Andrew’s parents died from HIV/AIDS when he was just a very small child. He has a photo of his father, but he cannot remember what his mother looks like. He does not know in what year he was born and so all timings in this story are estimates. He thinks that he is now nineteen.
Anyway, back to the story; his grandmother took him in. She was not strong enough to protect Andrew from his father’s brothers, who wanted him dead so that they could take his inherited property, since Andrew was an only child. At seven years old, fearing for his life, he climbed underneath a large truck and hid in the storage section built into the chassis, until it reached a big city. That city was the capital and he had ridden precariously for almost eighty miles on dangerous roads.
Andrew found his way around the city, but felt the brunt of the competition among kids on the streets. It was hard to break into the pecking order. Eventually, a boy befriended him and took him to the city drains, where they slept at night. He remembers that after many months they heard a very loud rushing sound one night higher up the drainage system. It was a flash flood from rains somewhere in the city and they were violently flushed out into the main channel going to the lake. They were found unconscious with human feices filling their mouths. People fished them out, thinking they were dead.

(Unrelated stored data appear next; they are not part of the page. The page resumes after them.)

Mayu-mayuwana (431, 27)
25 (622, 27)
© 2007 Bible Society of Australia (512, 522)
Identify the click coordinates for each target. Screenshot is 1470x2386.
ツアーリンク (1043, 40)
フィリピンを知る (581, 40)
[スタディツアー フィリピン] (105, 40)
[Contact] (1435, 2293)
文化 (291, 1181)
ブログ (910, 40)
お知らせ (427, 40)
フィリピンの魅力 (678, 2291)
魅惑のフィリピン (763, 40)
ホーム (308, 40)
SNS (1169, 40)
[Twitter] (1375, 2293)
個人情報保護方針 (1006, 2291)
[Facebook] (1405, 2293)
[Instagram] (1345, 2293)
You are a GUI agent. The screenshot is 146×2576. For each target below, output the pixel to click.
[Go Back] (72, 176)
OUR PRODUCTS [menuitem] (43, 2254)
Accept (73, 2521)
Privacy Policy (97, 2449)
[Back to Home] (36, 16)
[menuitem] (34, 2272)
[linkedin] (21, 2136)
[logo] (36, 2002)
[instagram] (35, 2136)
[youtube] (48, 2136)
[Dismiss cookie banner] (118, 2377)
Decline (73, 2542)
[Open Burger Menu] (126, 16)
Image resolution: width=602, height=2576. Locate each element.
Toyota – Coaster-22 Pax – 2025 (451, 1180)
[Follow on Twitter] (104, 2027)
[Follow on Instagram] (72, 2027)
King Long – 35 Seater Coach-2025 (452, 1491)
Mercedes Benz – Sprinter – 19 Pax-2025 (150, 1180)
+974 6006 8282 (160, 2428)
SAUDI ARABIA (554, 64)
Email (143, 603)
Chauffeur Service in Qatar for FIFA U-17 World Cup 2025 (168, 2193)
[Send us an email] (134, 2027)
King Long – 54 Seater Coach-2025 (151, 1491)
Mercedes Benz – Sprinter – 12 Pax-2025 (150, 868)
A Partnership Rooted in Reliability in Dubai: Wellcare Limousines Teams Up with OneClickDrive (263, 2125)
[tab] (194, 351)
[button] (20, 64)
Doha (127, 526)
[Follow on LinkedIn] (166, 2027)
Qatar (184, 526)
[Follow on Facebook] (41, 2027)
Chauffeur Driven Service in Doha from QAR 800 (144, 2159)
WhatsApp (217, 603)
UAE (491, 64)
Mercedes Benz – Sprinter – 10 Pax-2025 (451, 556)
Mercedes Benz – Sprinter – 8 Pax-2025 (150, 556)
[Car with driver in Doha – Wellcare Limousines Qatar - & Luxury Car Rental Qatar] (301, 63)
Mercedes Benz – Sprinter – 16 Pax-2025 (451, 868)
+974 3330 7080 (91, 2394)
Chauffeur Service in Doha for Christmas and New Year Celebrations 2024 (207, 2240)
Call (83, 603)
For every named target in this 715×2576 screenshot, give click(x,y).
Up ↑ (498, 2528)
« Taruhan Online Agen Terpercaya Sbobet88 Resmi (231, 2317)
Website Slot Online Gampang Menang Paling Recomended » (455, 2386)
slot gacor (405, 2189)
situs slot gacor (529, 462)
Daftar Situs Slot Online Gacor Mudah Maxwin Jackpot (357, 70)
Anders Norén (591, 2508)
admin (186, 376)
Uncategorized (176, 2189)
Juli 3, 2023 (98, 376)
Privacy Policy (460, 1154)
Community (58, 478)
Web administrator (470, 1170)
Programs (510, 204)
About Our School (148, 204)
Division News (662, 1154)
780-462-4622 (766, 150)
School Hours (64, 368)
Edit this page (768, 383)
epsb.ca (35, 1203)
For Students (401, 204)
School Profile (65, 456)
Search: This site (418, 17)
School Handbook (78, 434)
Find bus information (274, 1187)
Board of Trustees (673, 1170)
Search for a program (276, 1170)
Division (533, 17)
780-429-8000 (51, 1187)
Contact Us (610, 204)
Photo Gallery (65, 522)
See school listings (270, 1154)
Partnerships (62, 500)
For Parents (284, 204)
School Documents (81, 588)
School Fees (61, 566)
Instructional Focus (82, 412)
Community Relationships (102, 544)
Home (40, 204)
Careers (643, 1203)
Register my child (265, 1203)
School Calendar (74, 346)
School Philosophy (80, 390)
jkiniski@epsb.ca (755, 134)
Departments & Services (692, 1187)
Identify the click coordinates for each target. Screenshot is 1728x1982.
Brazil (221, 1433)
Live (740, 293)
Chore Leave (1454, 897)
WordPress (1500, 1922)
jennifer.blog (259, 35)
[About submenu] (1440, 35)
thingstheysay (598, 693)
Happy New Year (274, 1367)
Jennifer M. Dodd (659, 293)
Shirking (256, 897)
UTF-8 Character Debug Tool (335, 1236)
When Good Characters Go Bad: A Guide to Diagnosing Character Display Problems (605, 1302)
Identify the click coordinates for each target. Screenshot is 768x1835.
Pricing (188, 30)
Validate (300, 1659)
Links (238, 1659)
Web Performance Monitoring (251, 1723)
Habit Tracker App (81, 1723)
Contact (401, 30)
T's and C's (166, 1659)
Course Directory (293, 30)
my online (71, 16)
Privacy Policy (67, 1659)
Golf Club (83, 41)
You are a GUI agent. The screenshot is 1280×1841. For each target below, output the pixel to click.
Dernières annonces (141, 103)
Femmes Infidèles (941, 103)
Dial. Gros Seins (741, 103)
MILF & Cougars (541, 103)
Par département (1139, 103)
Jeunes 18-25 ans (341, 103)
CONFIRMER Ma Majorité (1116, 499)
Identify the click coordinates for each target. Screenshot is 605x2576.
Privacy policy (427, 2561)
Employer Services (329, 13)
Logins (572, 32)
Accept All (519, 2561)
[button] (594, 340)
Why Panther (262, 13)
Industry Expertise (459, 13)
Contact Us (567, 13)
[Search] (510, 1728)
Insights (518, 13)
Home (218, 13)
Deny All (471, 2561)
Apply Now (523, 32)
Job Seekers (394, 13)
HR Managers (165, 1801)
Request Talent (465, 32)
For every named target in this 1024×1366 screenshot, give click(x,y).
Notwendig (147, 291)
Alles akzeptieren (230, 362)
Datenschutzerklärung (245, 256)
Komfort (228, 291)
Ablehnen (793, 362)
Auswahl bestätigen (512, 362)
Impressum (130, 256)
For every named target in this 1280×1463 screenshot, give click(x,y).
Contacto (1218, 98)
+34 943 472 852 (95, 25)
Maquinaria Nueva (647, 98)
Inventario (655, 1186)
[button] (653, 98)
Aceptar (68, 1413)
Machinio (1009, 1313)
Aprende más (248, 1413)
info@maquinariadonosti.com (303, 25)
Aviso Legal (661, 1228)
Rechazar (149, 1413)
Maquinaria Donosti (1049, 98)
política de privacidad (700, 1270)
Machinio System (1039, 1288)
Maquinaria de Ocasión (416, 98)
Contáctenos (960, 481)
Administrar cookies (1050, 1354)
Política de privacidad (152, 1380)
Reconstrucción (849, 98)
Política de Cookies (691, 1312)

He was a very unhappy boy and couldn’t settle anywhere, being shunted from one area to another by bullies on the streets. When he was eleven years old, he tried to commit suicide. He took a rope to the shores of Lake Victoria to try and hang himself from a tree. The place he went to early in the morning was a landing sight for fishing boats and a fisherman, thinking he was coming to steal something, chased him away. He tried again some time later on another section of the lakeshore. He climbed the tree and stepped onto the branch to tie the rope, but the branch snapped off, plunging him to the ground, breaking his wrist in the process. He wrapped a cloth around his wrist, but he couldn’t make a third attempt until it had healed. He showed me the wrist and it definitely was a bad break and an unprofessional mend. Clearly, God had plans for him to live.
From around twelve years, Andrew joined a gang of street boys who taught him how to pickpocket, and they would also break into houses and steal gadgets to sell on the streets. By this time he was also an habitual smoker of marijuana. One day they entered a house illegally, not realizing there was a security guard asleep outside. Andrew was the designated lookout. The guard woke up and shot his friend in the chest while climbing back over the wall. He died instantly. The gang blamed Andrew for their friend’s death and were ready to kill him. Andrew continued with the gang, but shortly afterwards he was arrested and taken to a notorious “rehabilitation centre” for children, well known to be a prison for unwanted street kids. Andrew somehow managed to escape from the “prison” and ran to Mbarara, fearing that his life in Kampala was at risk from the gang and the police. By this time he was about fourteen years old.
Not long after reaching Mbarara, Pastor Willy had started his tours of the streets, visiting street kids, sharing his testimony and offering a better life for those who wanted to try. Andrew was suspicious of Willy, seeing him very thin and assuming that he was about to die of AIDS. In fact Pastor Willy fasts and prays a lot and is naturally slight of build. The name of the church also put them off, “Holy Spirit Fire Church”. They thought they were going to be burned alive, since that had literally happened to a congregation just a few years prior in another part of south-west Uganda.
Despite these irrational obstructions, Andrew took a
step and entered the church property to see what was going on. He began to live
there and gradually humbled himself under the Word and saw it changing him. He
went on missions with Pastor Willy, and even some Missionary Ventures
teams. He began to perform songs about
the change God was making in his life.
He started preaching to others on the streets and is now a fiery
evangelist. He tells me, “I am now a
responsible person; working praying and preaching.”
Pastor Willy recently gave him a loan to buy a motorcycle. He is now has a motorcycle taxi business, known as “boda-boda” (literally border-border, meaning “A to B”). He has now moved out of the church and into his own room in town and is gladly tithing. His mudguard says, “Yesu Naamara” (Jesus is enough) and “God is able”. There is no doubt that Andrew understands and stands by these two statements of faith.
Andrew went back to his village to share the Gospel with his grandmother, who accepted and believed. She died recently, happily knowing that her grandson is alive and transformed by Jesus. Ironically, all Andrew’s uncles are now dead and buried on the same land. There are over ten graves he says. Andrew has been given back his father’s land by the local authorities and he intends to return to the village of his birth and plant a church. What a wonderful story of extravagant, redemptive love from Father God, who never took his eye off his son, Andrew.
Missionary Ventures is involved with the education of the younger boys at the Trust Children's Centre. Young men like Andrew need our prayers that God will continue his transforming work in their hearts, and give them that special opportunity they so desperately need to live meaningful adult lives. Not all children survive the cruelty of street life, but those who are kept by Jesus go on, with a glorious story of redemption following them throughout their lives; Andrew being one of them. God is still rescuing people from destruction, giving them hope and a future.